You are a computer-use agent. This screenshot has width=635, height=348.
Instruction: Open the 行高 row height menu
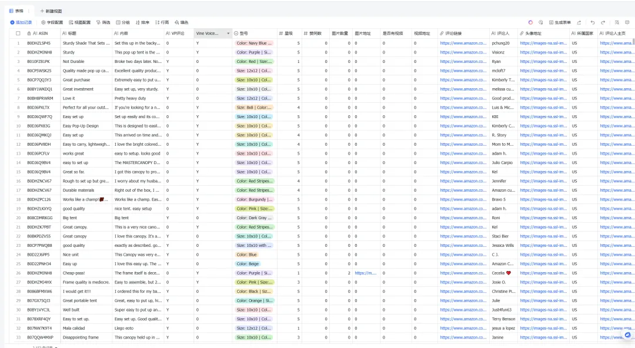pos(162,22)
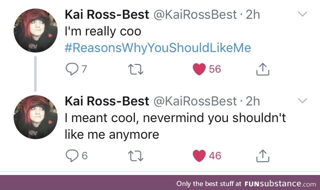The width and height of the screenshot is (320, 190).
Task: Reply to the "I'm really coo" tweet
Action: point(72,69)
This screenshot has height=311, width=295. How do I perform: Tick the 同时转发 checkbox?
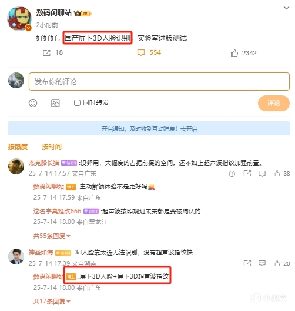pyautogui.click(x=77, y=103)
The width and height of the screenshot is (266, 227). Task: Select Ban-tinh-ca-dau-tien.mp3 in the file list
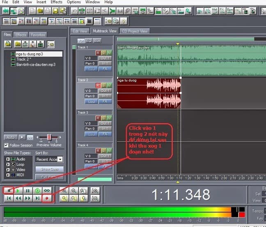pos(36,64)
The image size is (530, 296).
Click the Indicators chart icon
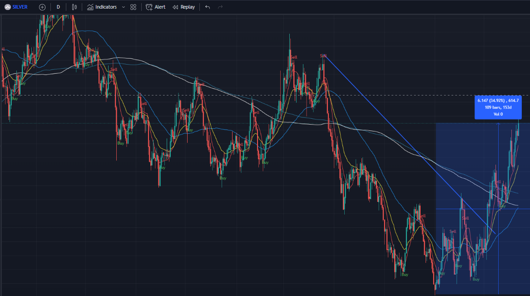tap(90, 7)
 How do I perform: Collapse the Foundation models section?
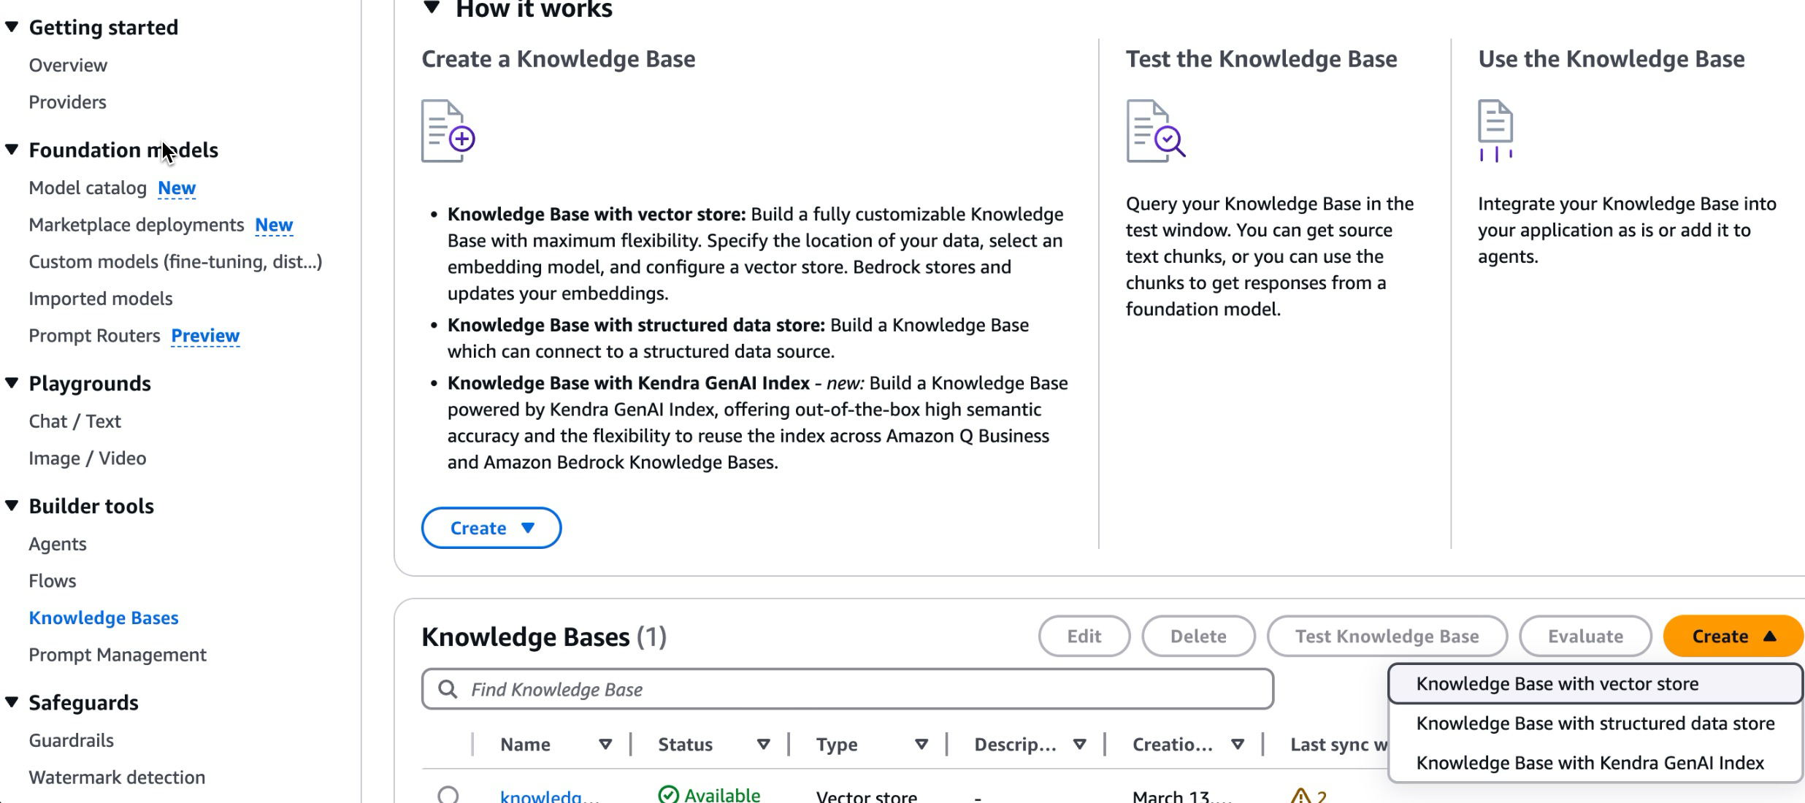(x=12, y=150)
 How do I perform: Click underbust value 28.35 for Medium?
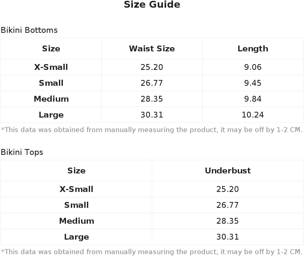pyautogui.click(x=228, y=221)
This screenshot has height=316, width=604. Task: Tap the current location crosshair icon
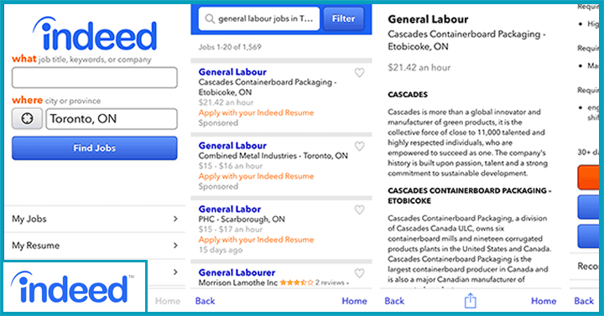[27, 118]
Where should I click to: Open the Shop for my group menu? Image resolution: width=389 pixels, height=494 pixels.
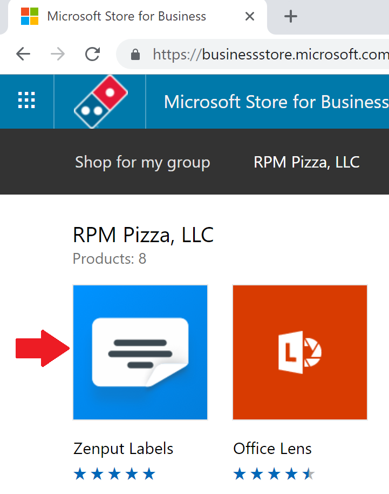tap(142, 162)
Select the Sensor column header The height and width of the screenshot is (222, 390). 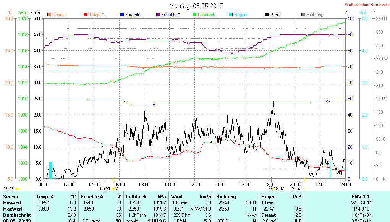pos(10,197)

========================

DIRECTIONS FOR THIS TASK — Copy the part of the material that runs from its start through the line containing "(x=12, y=150)", keeping every line unchanged and leaving the pictures out.

FINAL RESULT —
You are a computer-use agent. This screenshot has width=635, height=348.
Instruction: Open the 行高 row height menu
pos(162,22)
The width and height of the screenshot is (320, 190).
Task: Reply to the "I'm really coo" tweet
Action: point(72,69)
This screenshot has height=311, width=295. How do I perform: Tick the 同时转发 checkbox?
pyautogui.click(x=77, y=103)
The width and height of the screenshot is (266, 227). Task: Select Ban-tinh-ca-dau-tien.mp3 in the file list
pos(36,64)
The image size is (530, 296).
Click the Indicators chart icon
tap(90, 7)
 How do I perform: Collapse the Foundation models section?
(x=12, y=150)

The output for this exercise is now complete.